Ryan’s 5-Point Plan to Promote the GOP
BALTIMORE — Speaker Paul D. Ryan announced here Friday his five-point plan for a policy agenda to help Republicans sweep the 2016 elections: addressing national security, restoring economic growth, rethinking healthcare, overhauling poverty programs and restoring the constitution.
“These are the ideas that we will be advancing,” the Wisconsin Republican said. “We will work with our colleagues through our committee-led task forces. That means every member and their constituents will have the chance to provide their input. I suspect that we will have a complete agenda by the time we have a nominee.”
Ryan said lawmakers, working across committees, would flesh out these broad ideas and bring proposals back to the GOP leadership. He declined to specify what form the agenda would take and whether the House will eventually vote on the ideas that members develop.

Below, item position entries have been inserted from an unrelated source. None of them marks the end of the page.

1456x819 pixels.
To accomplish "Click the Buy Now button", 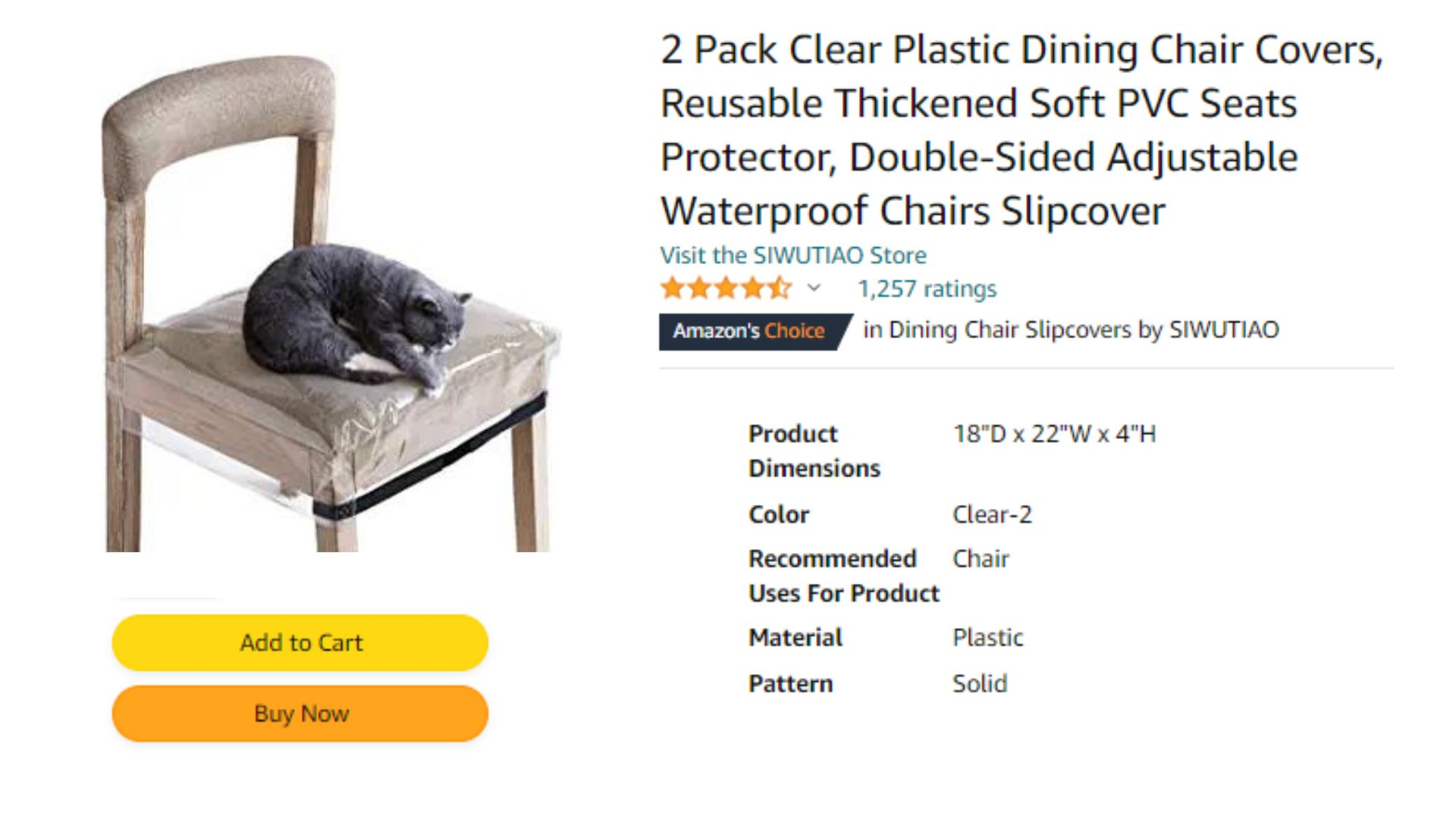I will pyautogui.click(x=300, y=714).
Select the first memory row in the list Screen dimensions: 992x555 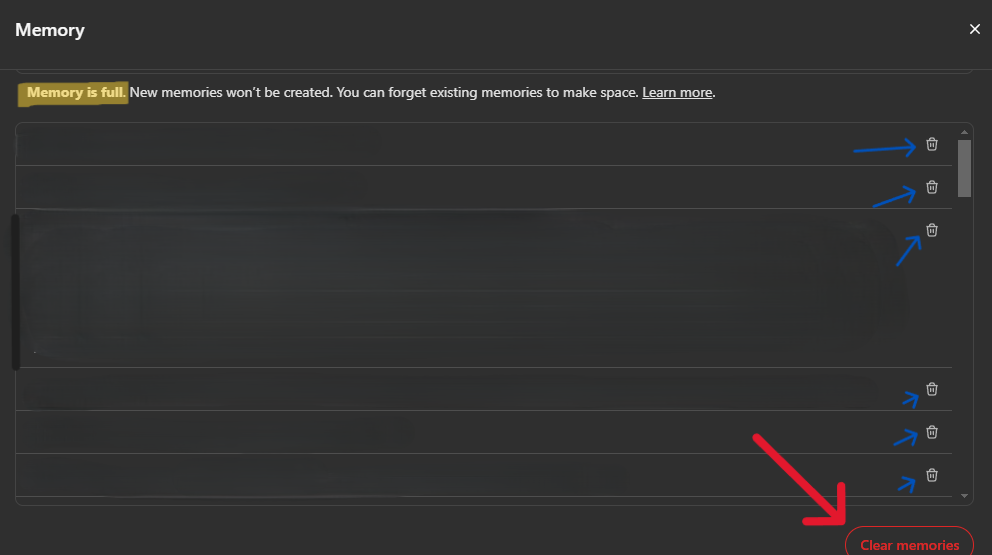pyautogui.click(x=484, y=144)
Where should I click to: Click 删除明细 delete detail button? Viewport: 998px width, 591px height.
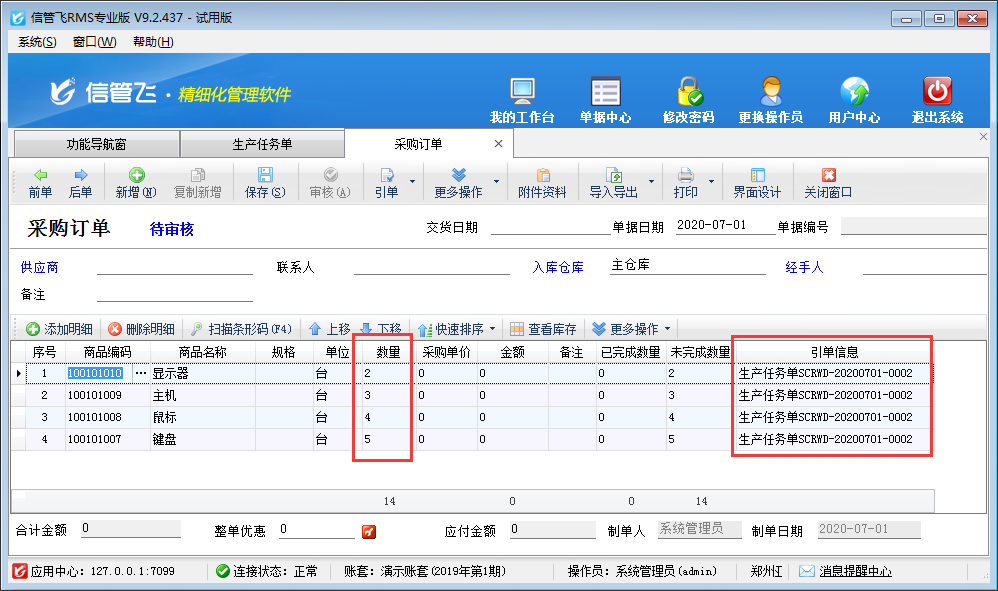click(141, 329)
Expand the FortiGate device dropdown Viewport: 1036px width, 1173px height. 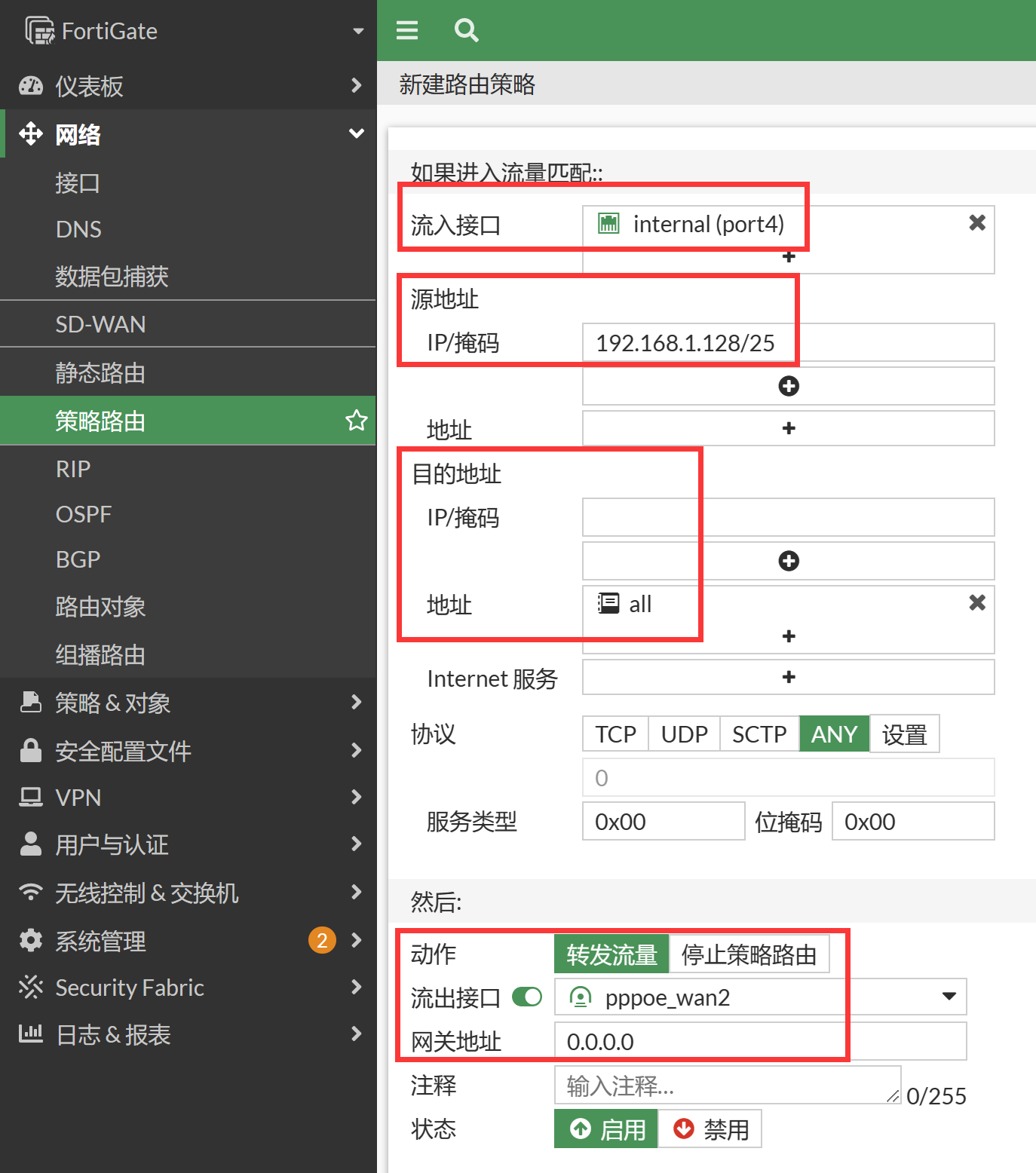tap(358, 31)

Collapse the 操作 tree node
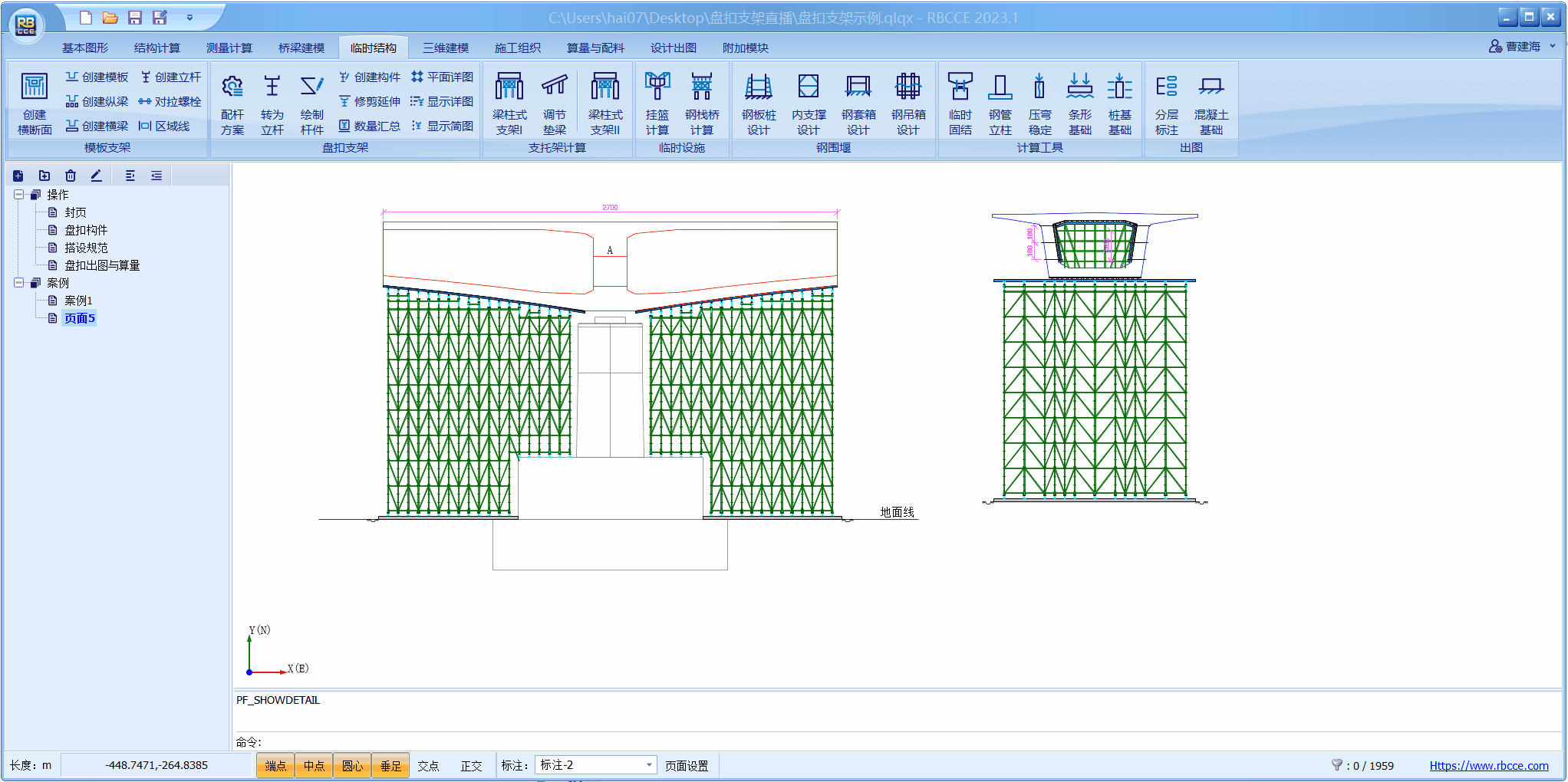click(18, 195)
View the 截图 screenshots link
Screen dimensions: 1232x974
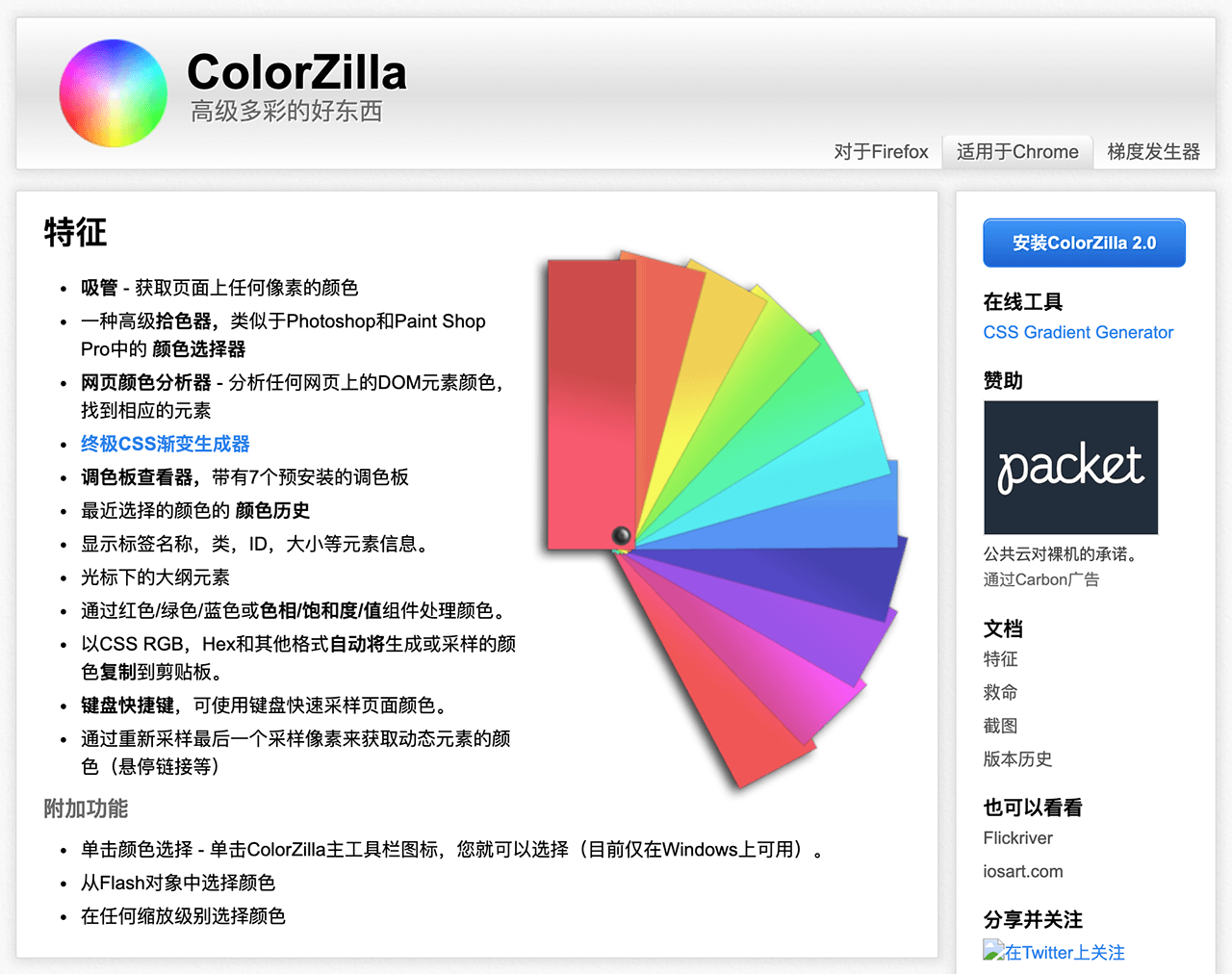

“We haven’t finalized the process; we just launched the process,” he said, standing with House Majority Leader Kevin McCarthy, R-Calif., Majority Whip Steve Scalise, R-La., and Republican Conference Chairwoman Cathy McMorris Rodgers.
“The point is the four of us aren’t going to predetermine everything,” Ryan added. “That’s not the style we have here. So we’re going to do this together with our members. But believe you me, the people of this country will know who we are and what we stand for when this is done, and they will be given a choice in 2016.”
McCarthy, speaking with reporters after the news conference, declined to say whether the agenda would take the form of a policy blueprint rather than actual legislation. “We don’t want to prejudge” the outcome, he said. “We will roll everything out. Do we roll it out all together? Do we roll it out individually? The conference will decide together.”
Much of the work will be done by what Ryan called “committee-led tasks forces,” McCarthy said. “He does not want to to go around committees, but when you take those five different buckets, right, there’s different committees working within that. … You’re going to have these different groups of committee chairs working in these tasks forces, so it goes through committee.”
McMorris Rodgers said the committee chairmen will lead the effort to flesh out the agenda and that process will start immediately.
“Some if it will be within the committee,” she said. “But then there will be opportunities made available for all members to have an opportunity to be a part of submitting ideas, having a conversation about what exactly is the strategy in that policy areas.”
Asked about whether the agenda would appeal to all of the GOP nominees, Ryan said, “This is about ideas, not personalities.”
The goal is to put together an agenda that fixes problems and will make Congress work again. “We’re not sitting here thinking about how the nominee is going to be,” he said. “We don’t have time to think about that.”
Bridget Bowman contributed to this report.